His glance flicked briefly over her, then focused on the scene ahead again. “Do you still care about him?”
“No!” she exclaimed. “If I did, I’d never have made love with you last night.”
“The two don’t necessarily cancel each other out, you know.”
“They do for me. I’m not the type to play musical beds.” She paused and hazarded another sidelong glance at him. His profile was almost as remote as the countryside. “Are you trying to tell me you are, Morgan?”
“No.” He hauled on the reins and brought Jasper to a halt in the lee of a belt of trees. “I like to be able to live with myself the morning after.”
The easy relaxation between them when they’d first started out seeped away suddenly, leaving behind a tension as fragile as crystal shimmering in the bright white sunshine. “Then why did you bring up the subject in the first place?”
He sighed and leaned forward to rest his elbows on his knees. “I guess I’m wondering where we go from here. Yesterday, I thought I knew. Today, I’m not so sure.”
It was an admission that might have charged her with elation had the darkness in his tone not indicated such a wealth of regret on his part for the fact that they’d made love.

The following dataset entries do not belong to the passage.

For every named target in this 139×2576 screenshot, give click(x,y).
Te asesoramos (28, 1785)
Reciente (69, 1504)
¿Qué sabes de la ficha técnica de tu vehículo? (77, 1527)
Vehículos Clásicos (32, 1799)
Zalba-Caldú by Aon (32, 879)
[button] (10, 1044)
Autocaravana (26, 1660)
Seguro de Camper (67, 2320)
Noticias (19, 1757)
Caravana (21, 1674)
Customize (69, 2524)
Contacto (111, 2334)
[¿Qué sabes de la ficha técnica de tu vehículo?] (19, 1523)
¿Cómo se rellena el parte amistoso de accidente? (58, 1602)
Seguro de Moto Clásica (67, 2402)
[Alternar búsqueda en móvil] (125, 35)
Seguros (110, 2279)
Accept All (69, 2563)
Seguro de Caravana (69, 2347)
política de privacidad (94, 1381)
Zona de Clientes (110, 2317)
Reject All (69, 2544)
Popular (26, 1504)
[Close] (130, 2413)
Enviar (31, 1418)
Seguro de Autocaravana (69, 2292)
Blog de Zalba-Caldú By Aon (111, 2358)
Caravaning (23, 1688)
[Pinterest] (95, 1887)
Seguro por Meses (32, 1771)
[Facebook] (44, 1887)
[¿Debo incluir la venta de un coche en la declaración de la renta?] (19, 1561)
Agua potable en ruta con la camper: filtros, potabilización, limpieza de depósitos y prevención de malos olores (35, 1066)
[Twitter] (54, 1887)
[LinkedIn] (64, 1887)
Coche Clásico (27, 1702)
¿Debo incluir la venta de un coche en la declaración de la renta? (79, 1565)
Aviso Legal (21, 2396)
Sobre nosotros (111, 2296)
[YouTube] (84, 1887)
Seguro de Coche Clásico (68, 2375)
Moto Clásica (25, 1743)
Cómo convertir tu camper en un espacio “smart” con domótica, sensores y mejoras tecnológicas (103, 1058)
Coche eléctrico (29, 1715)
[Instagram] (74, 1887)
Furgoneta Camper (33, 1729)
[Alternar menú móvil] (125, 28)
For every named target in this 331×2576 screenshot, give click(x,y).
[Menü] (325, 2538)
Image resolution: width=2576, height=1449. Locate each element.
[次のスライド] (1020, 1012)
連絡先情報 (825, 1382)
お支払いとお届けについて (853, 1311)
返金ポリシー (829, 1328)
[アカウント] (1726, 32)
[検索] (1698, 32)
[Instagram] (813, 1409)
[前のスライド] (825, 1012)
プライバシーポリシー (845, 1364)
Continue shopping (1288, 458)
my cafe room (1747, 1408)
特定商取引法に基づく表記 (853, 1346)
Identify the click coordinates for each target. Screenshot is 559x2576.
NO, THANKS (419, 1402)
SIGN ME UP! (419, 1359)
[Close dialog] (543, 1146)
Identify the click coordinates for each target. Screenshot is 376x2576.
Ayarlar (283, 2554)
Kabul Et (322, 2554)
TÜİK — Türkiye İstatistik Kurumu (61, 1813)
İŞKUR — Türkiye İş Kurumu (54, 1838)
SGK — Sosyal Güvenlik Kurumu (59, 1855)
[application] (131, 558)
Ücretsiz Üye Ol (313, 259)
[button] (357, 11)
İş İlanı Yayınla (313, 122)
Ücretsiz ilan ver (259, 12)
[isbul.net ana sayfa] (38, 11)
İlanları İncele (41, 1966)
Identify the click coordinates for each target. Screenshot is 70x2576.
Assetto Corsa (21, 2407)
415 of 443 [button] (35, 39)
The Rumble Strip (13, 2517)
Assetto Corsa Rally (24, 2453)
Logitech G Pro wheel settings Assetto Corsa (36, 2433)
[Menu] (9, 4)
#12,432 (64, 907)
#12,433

“Well,” she said, rushing to fill the silence with an admission more easily borne coming out of her mouth than his, “what happened between us...well, it was a purely physical thing—at least for me.”
“Was it?” She could feel his gaze boring into her, seeking to discover truth and fearing, quite rightly, that he’d find only lies. “Then why do I feel like pond scum this morning? As if I’ve let both of us down and hurt you in the bargain?”
“You haven’t hurt me,” she said staunchly, because the other option, to burst out crying for something he clearly couldn’t give her, would be more humiliation than she could abide. “You’ve been honest with me and that’s what matters.”